TASKS:
a) Edit the passage on trees and urban hydrology, starting with "1. The City" and going on through "pedestrians and cyclists.". Write that part again with "bioswales" in place of "rain gardens".
b) Summarize the passage on trees and urban hydrology in two sentences.

===== PASSAGE TO READ

Trees and Hydrology in Urban Landscapes

Effective implementation of urban greening strategies is needed to address legacies of landscape change and environmental degradation, ongoing development pressures, and the urgency of the climate crisis. With limited space and resources, these challenges will not be met through single-issue or individual-sector management and planning. Increasingly, local governments, regulatory agencies, and other urban planning organizations in the San Francisco Bay Area are expanding upon the holistic, portfolio-based, and multi-benefit approaches.

This effort, presented in the Trees and Hydrology in Urban Landscapes report, seeks to build links between stormwater management and urban ecological improvements by evaluating how complementary urban greening activities, including green stormwater infrastructure (GSI) and urban tree canopy, can be integrated and improved to reduce runoff and contaminant loads in stormwater systems. This work expands the capacity for evaluating engineered GSI and non-engineered urban greening within a modeling and analysis framework, with a primary focus on evaluating the hydrologic benefit of urban trees. Insights can inform stormwater management policy and planning. 

A central component of this effort was advancing the GreenPlan-IT toolkit, a modeling and optimization framework for analysis of GSI, such that it could represent hydrologic processes within the tree canopy. To explore the role of trees in stormwater runoff, several test case sensitivity analyses were conducted. A demonstration analysis was performed for the City of Sunnyvale to assess the degree to which trees at the landscape scale affect city-wide runoff. Lastly, the report outlines a potential technical approach for expanded integrated multi-benefit assessment of urban greening.

 

Urban Greening Implementation Projects

The science-based guidance developed through this project will be used to shape three key implementation projects for stormwater management and urban greening:  

  1. The City of Sunnyvale will demonstrate how bioretention features can create habitat for native pollinators while also reducing runoff. The Caribbean Drive Green Street Demonstration Project will retrofit an existing arterial street with bioretention rain gardens planted with native plants to create habitat for native species, reduce impervious surfaces, provide treatment and infiltration of runoff, calm traffic, and improve the streetscape for pedestrians and cyclists.
  2. Through Google’s Ecology program, Google will integrate ecological design into landscape planning through four innovative projects on their campuses in the bayshore areas of Sunnyvale and Mountain View. Over the past three years, Google’s Ecology Program has sponsored the development of the Resilient Silicon Valley project and the Landscape Resilience Framework by SFEI and partners to catalyze ecological improvements throughout the region. Google will collaborate with the Healthy Watersheds, Resilient Baylands team to maximize the ecological and hydrological benefits of new projects. These projects will highlight how ecologically designed landscaping can create habitat while reducing runoff and improving the human experience.

==========
===== SUPPLIED RECORDS

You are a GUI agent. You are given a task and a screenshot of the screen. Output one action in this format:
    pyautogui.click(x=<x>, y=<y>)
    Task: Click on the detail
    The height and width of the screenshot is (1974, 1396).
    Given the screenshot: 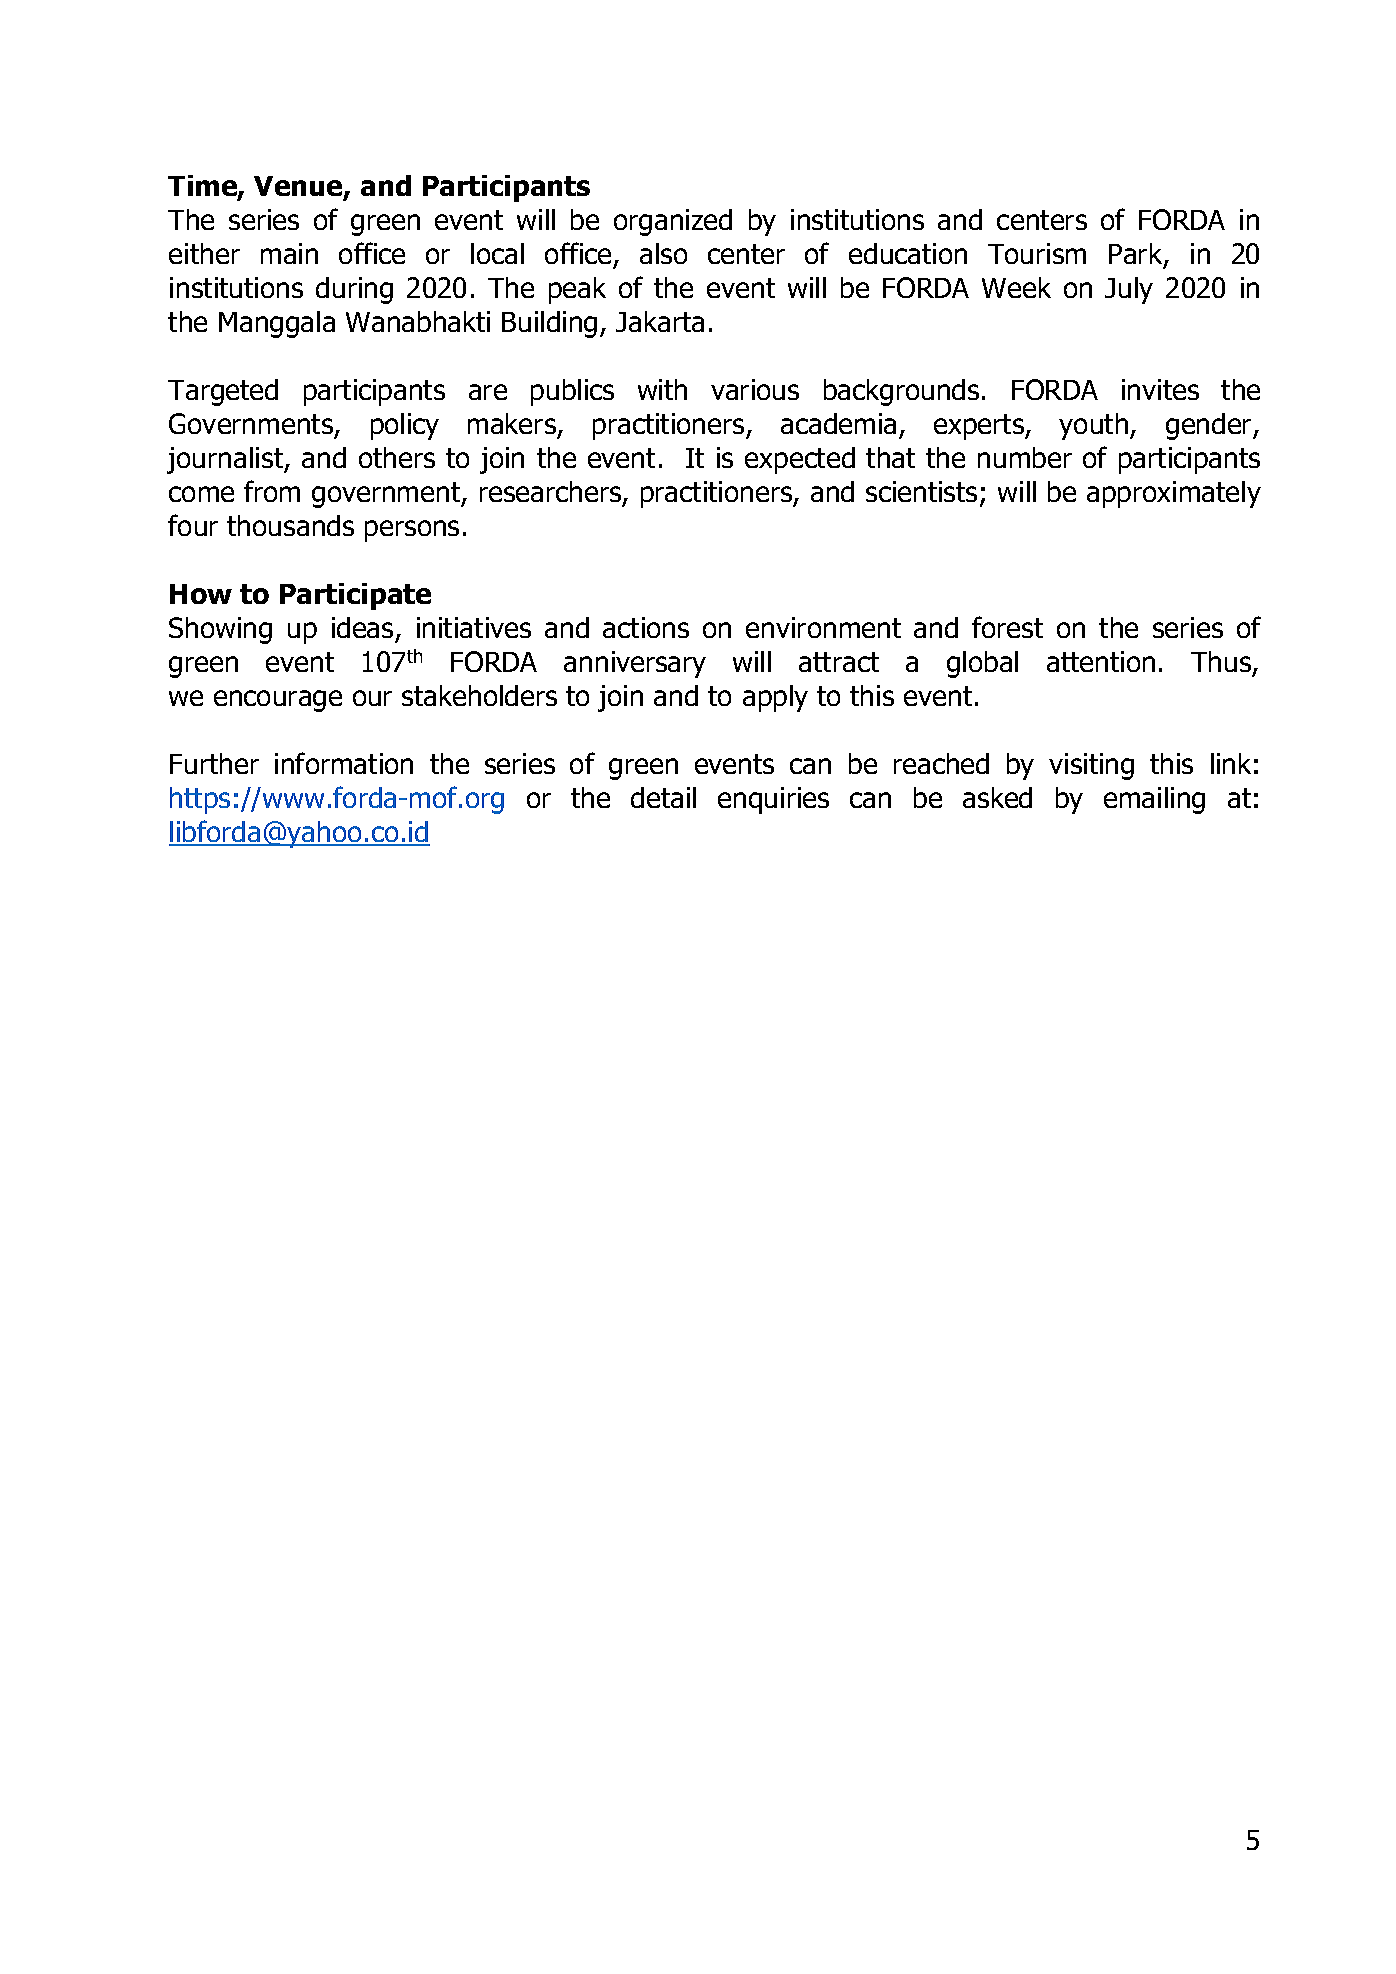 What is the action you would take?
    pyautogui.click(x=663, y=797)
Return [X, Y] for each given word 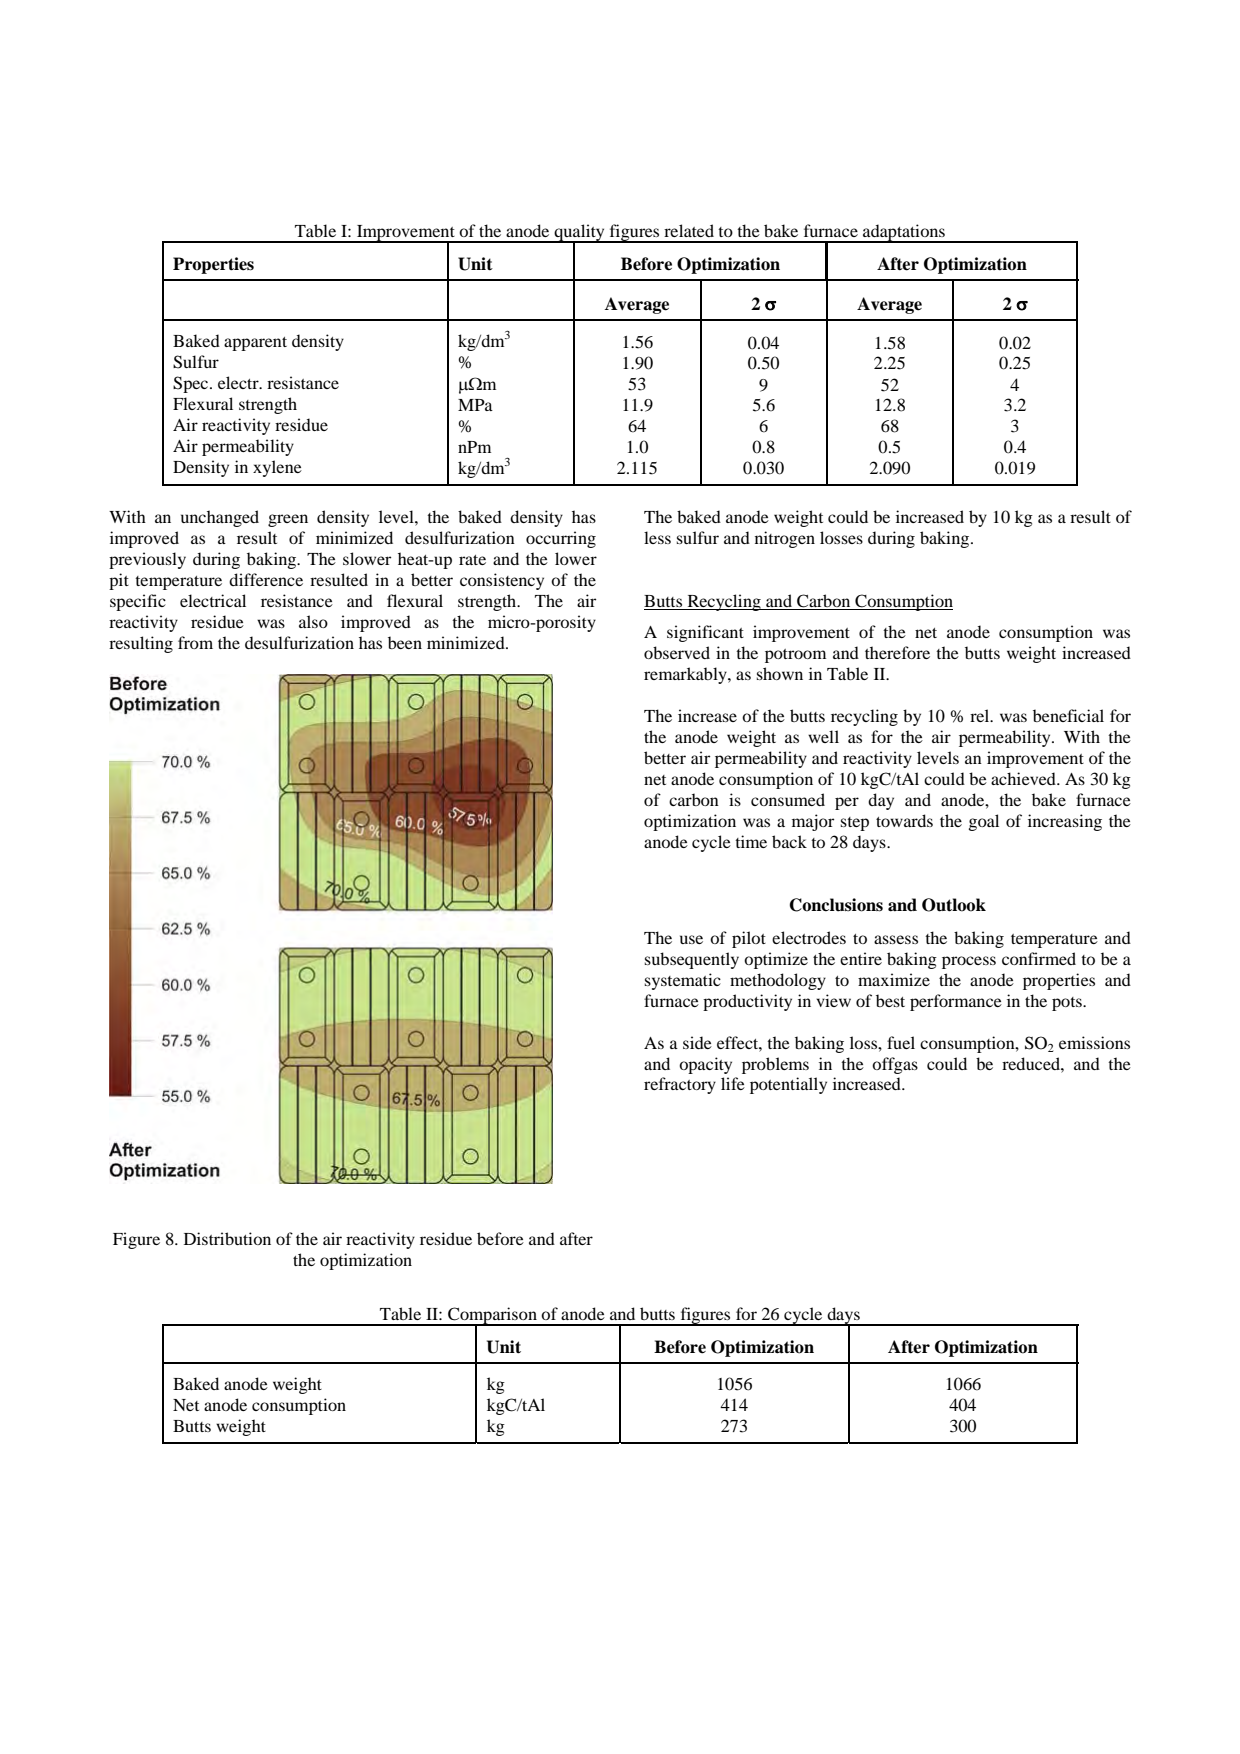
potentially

==========
===== SUPPLIED RECORDS

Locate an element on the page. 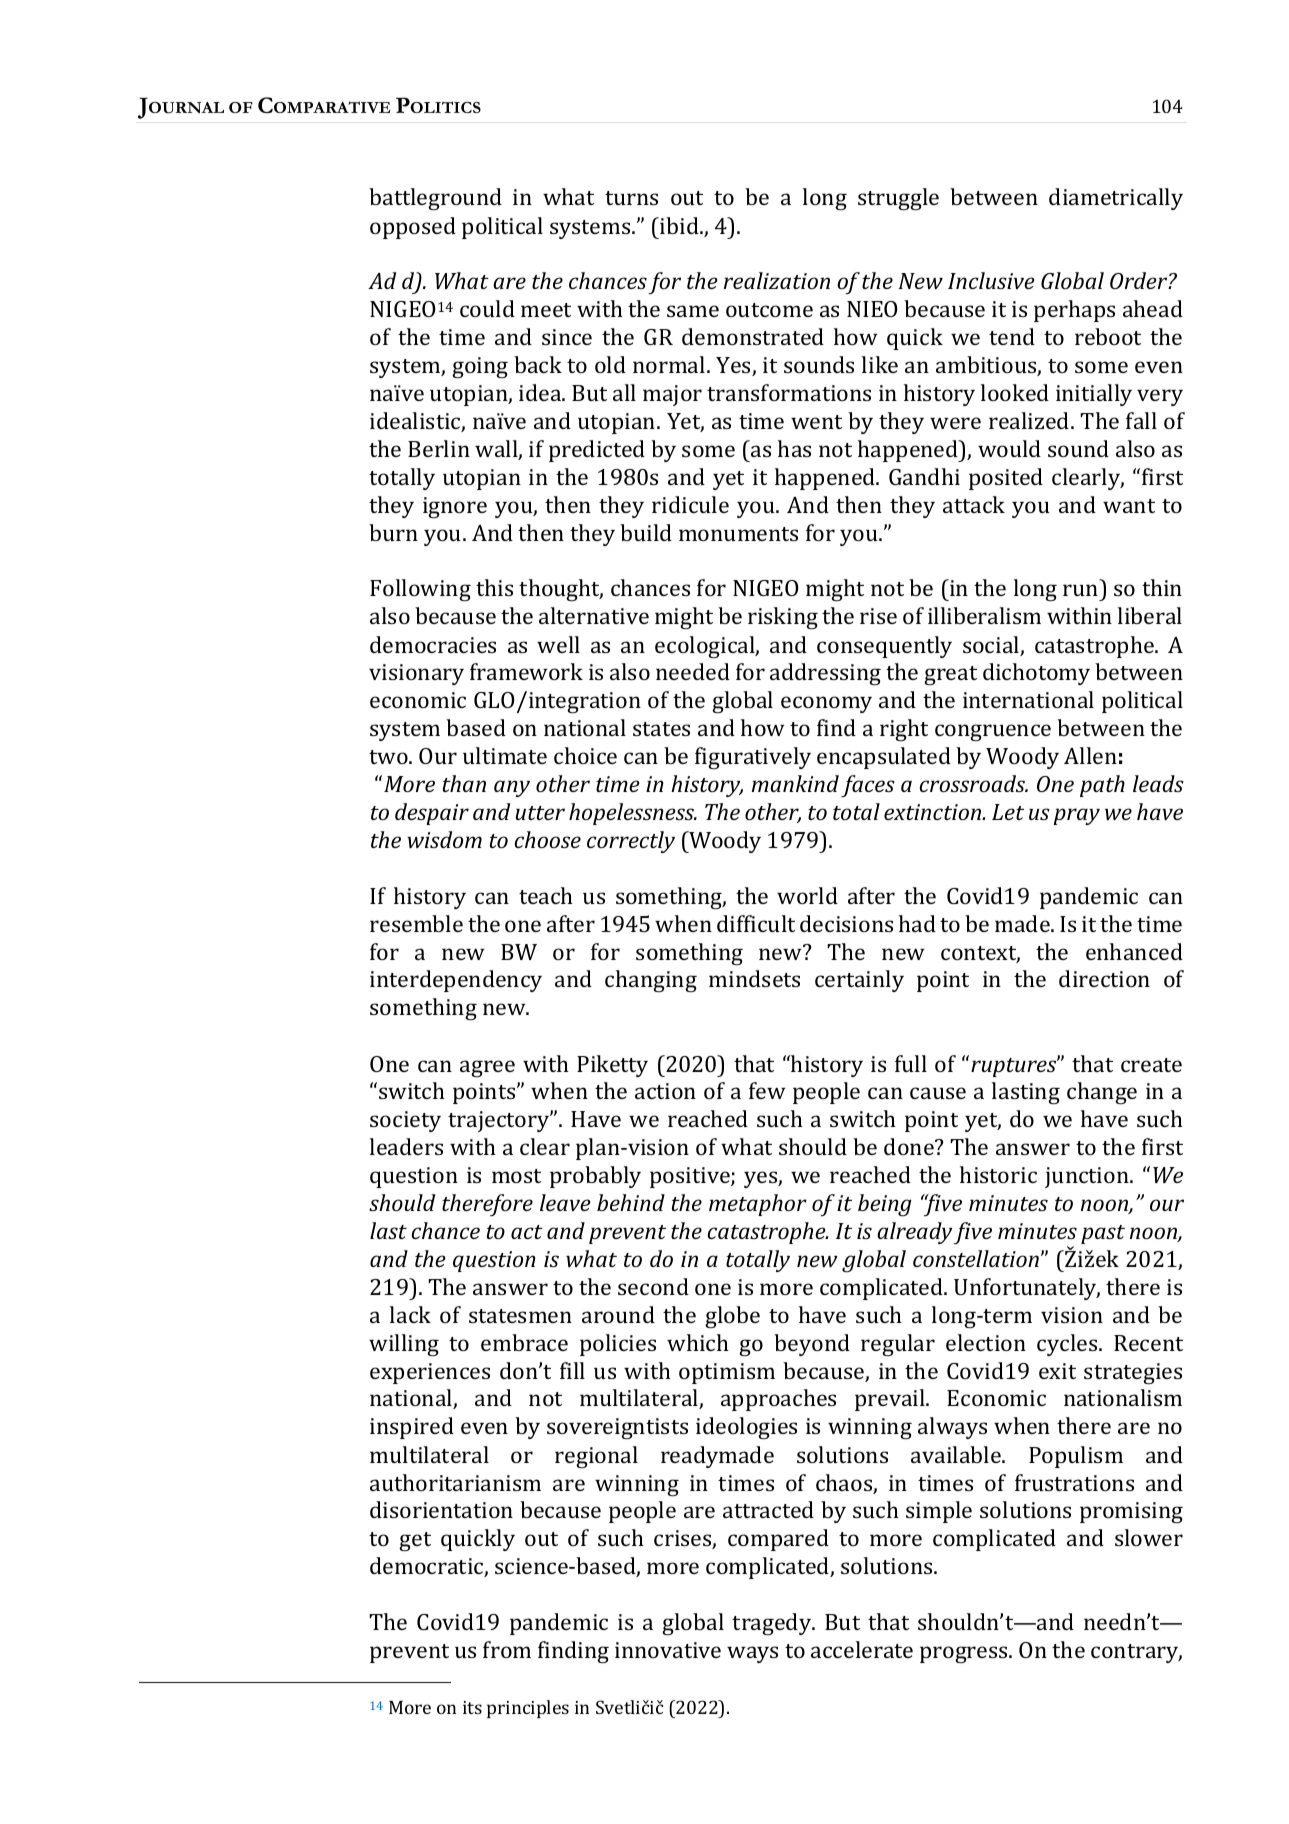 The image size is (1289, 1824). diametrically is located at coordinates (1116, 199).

==========

FINAL RESULTS:
a)
1. The City of Sunnyvale will demonstrate how bioretention features can create habitat for native pollinators while also reducing runoff. The Caribbean Drive Green Street Demonstration Project will retrofit an existing arterial street with bioretention bioswales planted with native plants to create habitat for native species, reduce impervious surfaces, provide treatment and infiltration of runoff, calm traffic, and improve the streetscape for pedestrians and cyclists.

b) The Trees and Hydrology in Urban Landscapes report seeks to link stormwater management with urban ecological improvements by evaluating how green stormwater infrastructure and urban tree canopy can be integrated to reduce runoff and contaminant loads, focusing mainly on the hydrologic benefit of trees. To do this, it advanced the GreenPlan-IT toolkit to represent tree canopy processes, ran test case sensitivity analyses and a city-wide demonstration for Sunnyvale, and produced guidance that will shape implementation projects such as Sunnyvale's Caribbean Drive Green Street Demonstration Project and Google's ecologically designed landscapes on its campuses.